### PROBLEM TO SOLVE
Report every line of the material that contains the string "gear".

### PROVIDED ENTRIES
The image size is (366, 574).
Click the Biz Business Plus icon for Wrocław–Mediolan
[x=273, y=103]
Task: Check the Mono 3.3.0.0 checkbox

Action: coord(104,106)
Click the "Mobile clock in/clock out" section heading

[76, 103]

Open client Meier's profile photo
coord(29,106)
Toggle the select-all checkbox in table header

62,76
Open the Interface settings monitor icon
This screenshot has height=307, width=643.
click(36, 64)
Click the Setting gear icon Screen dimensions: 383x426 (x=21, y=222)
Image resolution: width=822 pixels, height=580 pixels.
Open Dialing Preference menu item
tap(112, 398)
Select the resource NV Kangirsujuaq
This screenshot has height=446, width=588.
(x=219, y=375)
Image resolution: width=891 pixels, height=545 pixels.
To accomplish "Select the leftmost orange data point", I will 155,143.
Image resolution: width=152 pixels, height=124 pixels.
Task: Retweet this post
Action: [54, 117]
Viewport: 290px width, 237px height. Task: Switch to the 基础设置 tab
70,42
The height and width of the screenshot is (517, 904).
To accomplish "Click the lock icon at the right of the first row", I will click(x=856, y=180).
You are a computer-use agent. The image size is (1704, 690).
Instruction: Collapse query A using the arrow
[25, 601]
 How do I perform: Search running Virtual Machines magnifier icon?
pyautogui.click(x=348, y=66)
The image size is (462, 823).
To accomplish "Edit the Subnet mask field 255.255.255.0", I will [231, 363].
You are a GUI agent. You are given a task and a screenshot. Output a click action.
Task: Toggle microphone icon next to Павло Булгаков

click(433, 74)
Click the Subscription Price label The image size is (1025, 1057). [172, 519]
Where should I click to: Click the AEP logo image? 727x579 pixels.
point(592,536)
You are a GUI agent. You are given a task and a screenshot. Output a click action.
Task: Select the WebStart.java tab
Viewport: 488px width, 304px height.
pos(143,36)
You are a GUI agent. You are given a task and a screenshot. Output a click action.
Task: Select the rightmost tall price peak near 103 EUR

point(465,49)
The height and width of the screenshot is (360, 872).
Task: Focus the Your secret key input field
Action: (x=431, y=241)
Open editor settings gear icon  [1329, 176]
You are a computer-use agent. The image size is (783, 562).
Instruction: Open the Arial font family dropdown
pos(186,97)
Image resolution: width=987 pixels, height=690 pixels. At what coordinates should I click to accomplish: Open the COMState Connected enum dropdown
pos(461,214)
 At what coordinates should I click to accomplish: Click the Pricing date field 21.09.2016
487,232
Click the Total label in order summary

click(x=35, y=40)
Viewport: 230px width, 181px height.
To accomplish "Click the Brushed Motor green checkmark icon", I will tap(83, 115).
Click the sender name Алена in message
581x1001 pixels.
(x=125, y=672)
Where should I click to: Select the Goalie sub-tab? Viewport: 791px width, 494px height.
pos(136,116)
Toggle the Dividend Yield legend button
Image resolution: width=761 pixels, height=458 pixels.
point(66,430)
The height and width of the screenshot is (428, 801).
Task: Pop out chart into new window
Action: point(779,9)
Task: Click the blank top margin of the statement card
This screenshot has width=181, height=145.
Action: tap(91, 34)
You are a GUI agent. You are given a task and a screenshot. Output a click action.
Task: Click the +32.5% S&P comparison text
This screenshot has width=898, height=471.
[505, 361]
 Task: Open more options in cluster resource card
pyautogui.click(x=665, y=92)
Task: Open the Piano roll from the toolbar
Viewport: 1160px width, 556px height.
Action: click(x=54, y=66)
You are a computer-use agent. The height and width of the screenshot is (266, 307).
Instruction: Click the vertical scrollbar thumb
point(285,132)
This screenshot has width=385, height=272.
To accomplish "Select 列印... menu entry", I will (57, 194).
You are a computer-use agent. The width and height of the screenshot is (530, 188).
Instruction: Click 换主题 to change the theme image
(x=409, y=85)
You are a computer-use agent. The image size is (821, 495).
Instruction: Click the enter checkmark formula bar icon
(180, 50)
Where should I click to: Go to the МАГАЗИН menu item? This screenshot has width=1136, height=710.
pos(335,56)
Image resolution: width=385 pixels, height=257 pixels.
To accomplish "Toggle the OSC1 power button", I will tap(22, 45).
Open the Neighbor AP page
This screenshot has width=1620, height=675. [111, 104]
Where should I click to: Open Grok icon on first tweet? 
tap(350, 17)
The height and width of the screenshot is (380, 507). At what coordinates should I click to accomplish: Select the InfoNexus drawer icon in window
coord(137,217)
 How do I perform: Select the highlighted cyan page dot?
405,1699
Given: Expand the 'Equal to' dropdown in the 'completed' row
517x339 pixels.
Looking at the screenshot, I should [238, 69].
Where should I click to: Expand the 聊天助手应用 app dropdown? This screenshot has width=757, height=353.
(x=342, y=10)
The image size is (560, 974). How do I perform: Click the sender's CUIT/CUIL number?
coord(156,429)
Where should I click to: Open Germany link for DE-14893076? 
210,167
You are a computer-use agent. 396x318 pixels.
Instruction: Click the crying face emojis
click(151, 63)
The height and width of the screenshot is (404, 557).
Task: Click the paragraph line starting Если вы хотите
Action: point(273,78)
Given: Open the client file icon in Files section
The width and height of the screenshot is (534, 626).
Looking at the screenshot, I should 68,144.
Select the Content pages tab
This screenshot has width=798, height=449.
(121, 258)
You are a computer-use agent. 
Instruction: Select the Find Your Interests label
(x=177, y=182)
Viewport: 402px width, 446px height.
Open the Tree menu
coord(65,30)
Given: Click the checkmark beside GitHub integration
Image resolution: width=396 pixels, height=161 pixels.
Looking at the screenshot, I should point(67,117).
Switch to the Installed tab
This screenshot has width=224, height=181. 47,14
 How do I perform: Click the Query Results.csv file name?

### RESPONSE AREA
Click the Setting gear icon Screen dimensions: 383x426 (x=21, y=222)
Open editor settings gear icon  [1329, 176]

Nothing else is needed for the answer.